Thread: sockaddr_un.sun_len vs. reality

sockaddr_un.sun_len vs. reality

From
Tom Lane
Date:
For a very long time, the AIX 7.1 buildfarm members (sungazer and tern)
have complained about

ip.c:236:17: warning: conversion from 'long unsigned int' to 'uchar_t' {aka 'unsigned char'} changes value from '1025'
to'1' [-Woverflow] 

I'd ignored this as not being very interesting, but I got motivated to
recheck it today.  The warning is coming from

#ifdef HAVE_STRUCT_SOCKADDR_STORAGE_SS_LEN
    unp->sun_len = sizeof(struct sockaddr_un);
#endif

so we can infer that the sun_len field is unsigned char and the
size of struct sockaddr_un doesn't fit.

Poking around a bit, I find that sun_len exists on most BSD-ish
platforms and it seems to be unsigned char (almost?) everywhere.
But on other platforms sizeof(struct sockaddr_un) is only a bit
over 100, so there's not an overflow problem.

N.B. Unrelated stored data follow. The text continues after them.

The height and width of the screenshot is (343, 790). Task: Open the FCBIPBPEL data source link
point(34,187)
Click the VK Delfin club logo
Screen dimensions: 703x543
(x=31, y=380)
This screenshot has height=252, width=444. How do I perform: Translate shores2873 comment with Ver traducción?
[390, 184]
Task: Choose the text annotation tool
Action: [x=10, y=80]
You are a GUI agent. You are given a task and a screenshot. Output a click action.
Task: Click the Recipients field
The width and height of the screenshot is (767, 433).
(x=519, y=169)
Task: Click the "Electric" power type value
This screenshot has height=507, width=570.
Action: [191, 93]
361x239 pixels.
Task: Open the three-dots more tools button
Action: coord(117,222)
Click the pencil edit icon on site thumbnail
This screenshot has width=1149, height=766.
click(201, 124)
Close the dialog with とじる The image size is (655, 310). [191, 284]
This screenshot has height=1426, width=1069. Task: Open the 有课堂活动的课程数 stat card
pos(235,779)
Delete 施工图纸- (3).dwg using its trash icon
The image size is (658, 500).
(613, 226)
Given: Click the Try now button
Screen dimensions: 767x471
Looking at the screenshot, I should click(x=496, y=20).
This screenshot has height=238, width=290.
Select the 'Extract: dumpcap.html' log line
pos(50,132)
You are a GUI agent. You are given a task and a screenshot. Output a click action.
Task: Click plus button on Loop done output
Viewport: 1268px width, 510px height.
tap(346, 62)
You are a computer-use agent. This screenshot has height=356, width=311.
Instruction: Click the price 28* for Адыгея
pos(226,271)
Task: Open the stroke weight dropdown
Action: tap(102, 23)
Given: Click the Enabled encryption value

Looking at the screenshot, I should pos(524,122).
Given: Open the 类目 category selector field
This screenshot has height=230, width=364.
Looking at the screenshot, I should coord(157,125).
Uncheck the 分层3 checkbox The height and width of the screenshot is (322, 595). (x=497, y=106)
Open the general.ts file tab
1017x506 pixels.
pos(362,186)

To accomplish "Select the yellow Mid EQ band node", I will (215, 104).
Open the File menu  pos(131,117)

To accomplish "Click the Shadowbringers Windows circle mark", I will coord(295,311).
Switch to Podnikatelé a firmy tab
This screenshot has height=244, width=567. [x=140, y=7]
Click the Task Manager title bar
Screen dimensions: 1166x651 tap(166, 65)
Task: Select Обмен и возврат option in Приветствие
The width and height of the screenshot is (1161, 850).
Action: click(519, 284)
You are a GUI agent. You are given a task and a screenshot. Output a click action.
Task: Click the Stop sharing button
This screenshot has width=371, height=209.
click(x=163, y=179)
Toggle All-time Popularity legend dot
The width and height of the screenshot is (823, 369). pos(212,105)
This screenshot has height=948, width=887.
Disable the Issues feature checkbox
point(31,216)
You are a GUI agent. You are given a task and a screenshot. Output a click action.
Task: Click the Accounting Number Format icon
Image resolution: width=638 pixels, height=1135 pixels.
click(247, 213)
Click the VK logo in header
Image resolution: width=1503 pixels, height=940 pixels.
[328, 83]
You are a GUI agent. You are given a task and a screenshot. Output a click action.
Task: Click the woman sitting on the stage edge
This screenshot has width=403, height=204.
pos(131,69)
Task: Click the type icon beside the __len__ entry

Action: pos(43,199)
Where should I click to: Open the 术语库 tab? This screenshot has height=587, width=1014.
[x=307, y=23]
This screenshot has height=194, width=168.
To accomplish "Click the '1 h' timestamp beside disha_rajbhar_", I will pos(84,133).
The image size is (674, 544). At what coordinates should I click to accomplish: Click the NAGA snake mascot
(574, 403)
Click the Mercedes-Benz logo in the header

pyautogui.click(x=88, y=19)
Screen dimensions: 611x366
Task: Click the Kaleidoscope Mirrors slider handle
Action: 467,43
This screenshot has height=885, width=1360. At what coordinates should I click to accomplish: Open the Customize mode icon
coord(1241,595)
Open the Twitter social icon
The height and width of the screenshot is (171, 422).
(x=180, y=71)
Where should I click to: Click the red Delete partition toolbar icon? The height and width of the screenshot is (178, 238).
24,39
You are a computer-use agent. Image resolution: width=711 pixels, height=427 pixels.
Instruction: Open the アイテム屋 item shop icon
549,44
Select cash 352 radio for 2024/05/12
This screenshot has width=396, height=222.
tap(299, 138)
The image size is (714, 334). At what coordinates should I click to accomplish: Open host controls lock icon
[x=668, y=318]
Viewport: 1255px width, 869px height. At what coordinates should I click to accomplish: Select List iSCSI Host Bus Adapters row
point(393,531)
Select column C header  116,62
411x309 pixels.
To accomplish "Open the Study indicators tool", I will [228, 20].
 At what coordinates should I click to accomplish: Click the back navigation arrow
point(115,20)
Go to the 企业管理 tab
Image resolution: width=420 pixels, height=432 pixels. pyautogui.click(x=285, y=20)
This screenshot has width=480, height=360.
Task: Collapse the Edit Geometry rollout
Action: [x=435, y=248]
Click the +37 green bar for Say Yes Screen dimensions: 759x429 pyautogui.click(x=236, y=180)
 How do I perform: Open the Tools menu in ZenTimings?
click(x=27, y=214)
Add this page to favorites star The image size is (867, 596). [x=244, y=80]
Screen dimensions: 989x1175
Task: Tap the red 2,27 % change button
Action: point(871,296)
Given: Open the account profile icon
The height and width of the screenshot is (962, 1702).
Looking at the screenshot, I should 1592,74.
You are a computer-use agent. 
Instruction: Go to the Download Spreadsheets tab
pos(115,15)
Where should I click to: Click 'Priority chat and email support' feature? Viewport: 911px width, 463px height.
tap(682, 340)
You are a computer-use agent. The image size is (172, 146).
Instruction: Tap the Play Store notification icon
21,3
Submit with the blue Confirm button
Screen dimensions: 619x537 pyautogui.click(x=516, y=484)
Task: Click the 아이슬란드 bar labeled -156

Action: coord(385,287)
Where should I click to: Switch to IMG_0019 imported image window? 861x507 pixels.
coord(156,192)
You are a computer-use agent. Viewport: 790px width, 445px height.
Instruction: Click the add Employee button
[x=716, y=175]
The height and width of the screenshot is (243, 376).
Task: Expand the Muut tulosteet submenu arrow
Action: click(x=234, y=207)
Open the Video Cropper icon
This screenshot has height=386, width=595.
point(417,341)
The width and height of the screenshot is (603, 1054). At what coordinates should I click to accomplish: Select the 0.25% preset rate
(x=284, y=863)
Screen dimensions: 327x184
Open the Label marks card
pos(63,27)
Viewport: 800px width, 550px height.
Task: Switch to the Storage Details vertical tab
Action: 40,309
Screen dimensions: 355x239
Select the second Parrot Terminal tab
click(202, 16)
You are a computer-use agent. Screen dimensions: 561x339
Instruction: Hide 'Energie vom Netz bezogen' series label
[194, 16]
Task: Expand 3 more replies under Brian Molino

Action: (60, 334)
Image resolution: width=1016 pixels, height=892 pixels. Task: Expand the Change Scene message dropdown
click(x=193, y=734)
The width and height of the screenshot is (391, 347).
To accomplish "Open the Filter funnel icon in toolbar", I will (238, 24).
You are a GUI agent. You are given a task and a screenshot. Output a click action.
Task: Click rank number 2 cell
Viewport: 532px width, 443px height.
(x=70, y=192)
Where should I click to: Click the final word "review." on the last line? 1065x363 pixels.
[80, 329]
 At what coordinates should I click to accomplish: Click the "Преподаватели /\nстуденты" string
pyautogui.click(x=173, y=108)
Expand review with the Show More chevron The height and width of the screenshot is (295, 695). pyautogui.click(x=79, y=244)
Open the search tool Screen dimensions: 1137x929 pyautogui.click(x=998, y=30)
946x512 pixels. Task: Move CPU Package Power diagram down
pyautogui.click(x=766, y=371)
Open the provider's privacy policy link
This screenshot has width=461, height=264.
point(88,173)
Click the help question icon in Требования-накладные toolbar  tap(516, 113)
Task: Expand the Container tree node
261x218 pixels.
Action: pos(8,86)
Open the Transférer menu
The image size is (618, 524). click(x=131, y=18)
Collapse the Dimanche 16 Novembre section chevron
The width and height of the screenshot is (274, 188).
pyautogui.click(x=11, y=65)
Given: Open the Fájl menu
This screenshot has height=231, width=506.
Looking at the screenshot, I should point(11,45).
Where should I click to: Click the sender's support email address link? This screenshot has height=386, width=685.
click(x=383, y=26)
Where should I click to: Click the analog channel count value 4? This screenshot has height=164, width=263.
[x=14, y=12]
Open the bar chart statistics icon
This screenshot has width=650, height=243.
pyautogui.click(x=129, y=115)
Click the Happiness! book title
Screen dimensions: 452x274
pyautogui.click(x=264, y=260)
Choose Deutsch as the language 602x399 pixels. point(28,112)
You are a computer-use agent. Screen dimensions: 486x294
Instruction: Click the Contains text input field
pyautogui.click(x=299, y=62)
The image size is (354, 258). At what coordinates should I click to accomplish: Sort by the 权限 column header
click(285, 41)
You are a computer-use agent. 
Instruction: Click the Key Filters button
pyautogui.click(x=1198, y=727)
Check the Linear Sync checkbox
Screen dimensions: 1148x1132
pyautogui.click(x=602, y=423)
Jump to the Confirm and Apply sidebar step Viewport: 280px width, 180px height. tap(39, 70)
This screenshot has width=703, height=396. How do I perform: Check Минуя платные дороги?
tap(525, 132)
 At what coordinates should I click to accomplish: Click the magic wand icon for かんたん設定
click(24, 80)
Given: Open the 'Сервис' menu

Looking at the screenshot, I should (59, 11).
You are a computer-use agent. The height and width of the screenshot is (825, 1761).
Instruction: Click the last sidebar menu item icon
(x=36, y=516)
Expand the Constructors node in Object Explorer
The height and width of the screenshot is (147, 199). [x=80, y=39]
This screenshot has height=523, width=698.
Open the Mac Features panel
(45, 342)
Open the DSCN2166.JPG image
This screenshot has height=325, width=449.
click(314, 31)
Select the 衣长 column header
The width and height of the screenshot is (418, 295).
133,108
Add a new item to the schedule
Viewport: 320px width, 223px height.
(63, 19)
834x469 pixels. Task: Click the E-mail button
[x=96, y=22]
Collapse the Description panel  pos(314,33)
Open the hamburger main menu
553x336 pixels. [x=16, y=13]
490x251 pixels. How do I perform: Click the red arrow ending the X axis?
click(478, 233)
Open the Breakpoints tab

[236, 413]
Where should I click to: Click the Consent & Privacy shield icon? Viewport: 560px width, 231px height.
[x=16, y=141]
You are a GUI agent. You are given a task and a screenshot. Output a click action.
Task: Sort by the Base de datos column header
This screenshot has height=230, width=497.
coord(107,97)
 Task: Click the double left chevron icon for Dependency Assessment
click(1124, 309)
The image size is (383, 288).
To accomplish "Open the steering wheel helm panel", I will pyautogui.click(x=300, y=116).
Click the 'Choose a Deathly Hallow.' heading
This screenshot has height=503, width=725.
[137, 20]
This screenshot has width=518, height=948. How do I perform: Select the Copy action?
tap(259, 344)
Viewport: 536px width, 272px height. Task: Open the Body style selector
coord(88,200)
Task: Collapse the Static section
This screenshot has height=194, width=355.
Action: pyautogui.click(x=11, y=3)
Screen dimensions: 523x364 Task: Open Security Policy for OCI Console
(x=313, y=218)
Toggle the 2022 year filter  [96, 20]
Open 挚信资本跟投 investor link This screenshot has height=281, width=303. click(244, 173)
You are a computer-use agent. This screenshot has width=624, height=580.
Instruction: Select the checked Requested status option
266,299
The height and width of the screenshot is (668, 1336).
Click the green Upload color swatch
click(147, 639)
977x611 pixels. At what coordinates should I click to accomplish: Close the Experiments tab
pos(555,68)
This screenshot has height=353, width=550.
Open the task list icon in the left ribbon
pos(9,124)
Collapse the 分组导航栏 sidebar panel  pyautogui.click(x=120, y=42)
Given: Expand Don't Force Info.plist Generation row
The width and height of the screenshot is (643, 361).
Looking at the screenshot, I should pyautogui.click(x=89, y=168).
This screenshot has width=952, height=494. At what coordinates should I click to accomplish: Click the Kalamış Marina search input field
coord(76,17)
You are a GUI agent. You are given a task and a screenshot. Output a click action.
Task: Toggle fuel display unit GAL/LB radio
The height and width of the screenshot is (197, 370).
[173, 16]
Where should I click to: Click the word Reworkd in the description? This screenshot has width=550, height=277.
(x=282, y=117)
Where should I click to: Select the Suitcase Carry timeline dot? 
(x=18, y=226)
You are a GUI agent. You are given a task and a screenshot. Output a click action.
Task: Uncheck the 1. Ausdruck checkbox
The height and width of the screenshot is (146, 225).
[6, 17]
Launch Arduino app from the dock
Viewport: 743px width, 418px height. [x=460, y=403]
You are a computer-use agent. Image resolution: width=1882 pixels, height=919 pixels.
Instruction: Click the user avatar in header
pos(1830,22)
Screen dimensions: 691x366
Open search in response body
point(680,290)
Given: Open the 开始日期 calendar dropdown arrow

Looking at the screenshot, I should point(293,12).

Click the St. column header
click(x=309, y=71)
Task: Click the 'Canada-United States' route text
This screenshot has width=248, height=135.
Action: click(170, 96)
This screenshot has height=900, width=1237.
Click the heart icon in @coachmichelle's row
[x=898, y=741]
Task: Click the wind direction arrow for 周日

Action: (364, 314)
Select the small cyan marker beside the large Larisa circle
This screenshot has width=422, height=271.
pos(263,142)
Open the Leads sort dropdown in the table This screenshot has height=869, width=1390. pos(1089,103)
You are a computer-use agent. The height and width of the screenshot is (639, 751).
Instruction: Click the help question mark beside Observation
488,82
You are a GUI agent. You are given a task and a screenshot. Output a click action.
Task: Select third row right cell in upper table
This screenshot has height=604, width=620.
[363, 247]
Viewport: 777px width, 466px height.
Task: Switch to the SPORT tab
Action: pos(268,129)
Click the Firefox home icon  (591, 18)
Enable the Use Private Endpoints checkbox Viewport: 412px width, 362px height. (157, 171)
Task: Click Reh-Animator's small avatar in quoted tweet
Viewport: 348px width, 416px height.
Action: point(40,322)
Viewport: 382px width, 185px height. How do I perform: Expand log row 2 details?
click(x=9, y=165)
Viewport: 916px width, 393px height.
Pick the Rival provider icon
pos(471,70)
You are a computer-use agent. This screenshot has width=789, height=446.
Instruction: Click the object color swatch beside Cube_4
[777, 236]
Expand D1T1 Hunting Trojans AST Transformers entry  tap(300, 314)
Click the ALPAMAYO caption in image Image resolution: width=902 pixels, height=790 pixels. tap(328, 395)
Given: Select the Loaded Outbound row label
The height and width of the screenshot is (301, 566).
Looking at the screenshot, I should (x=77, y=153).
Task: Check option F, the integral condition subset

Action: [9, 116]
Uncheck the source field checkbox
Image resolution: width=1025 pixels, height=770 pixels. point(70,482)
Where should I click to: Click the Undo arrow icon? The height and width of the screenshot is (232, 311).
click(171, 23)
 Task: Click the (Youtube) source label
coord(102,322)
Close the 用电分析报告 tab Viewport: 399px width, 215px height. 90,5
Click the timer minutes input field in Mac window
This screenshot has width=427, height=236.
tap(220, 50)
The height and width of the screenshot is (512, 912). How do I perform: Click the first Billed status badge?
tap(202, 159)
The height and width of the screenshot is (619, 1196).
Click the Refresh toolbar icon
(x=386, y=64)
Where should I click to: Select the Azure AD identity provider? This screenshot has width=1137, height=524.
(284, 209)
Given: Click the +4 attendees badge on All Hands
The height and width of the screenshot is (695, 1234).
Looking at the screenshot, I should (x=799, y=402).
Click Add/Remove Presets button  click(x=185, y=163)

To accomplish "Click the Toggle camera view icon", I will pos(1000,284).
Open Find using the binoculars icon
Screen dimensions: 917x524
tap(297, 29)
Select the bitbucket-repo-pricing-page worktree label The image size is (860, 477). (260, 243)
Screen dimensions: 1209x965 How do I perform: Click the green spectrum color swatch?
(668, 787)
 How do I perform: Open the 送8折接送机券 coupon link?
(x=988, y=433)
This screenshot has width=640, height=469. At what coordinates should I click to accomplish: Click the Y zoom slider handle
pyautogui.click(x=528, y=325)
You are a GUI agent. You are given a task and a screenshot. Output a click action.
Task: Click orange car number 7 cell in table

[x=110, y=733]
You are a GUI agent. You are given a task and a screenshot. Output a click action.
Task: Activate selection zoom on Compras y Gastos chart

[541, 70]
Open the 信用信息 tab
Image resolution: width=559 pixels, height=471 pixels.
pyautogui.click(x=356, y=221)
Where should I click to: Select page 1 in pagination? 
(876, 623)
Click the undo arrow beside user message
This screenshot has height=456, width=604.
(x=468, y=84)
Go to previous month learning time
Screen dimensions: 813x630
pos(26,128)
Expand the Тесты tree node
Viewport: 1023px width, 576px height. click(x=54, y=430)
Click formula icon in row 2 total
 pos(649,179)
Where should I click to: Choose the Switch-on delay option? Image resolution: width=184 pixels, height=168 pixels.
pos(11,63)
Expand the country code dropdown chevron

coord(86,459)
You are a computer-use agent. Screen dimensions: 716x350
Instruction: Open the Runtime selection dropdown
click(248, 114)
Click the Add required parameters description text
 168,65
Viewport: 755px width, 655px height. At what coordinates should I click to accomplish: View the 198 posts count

It's not real clear that there's any problem on AIX either;
given that the regression tests pass, I strongly suspect that
nothing is paying attention to the sun_len field.  But if we're
going to fill it in at all, we should probably try to fill it
in with something less misleading than "1".

Googling finds that this seems to be a sore spot for various
people, eg [1] mentions the existence of the SUN_LEN() macro
on some platforms and then says why you shouldn't use it.

I'm leaning to adding a compile-time clamp on the value,
that is

    unp->sun_len = Min(sizeof(struct sockaddr_un),
                       (1 << (sizeof(unp->sun_len) * 8)) - 1);

(This might need a little bit of refinement if sun_len
could be as wide as int, but in any case it should still
reduce to a compile-time constant.)

Or we could use something involving strlen(unp->sun_path), perhaps
trying to use SUN_LEN() if it exists.  But that implies expending
extra run-time cycles for strlen(), and I've seen no indication
that there's any value here except suppressing a compiler warning.

Thoughts?

            regards, tom lane

[1] http://mail-index.netbsd.org/tech-net/2006/10/11/0008.html



Re: sockaddr_un.sun_len vs. reality

From
Thomas Munro
Date:
On Mon, Feb 14, 2022 at 7:19 PM Tom Lane <tgl@sss.pgh.pa.us> wrote:
> For a very long time, the AIX 7.1 buildfarm members (sungazer and tern)
> have complained about
>
> ip.c:236:17: warning: conversion from 'long unsigned int' to 'uchar_t' {aka 'unsigned char'} changes value from
'1025'to '1' [-Woverflow]
 
>
> I'd ignored this as not being very interesting, but I got motivated to
> recheck it today.  The warning is coming from
>
> #ifdef HAVE_STRUCT_SOCKADDR_STORAGE_SS_LEN
>         unp->sun_len = sizeof(struct sockaddr_un);
> #endif
>
> so we can infer that the sun_len field is unsigned char and the
> size of struct sockaddr_un doesn't fit.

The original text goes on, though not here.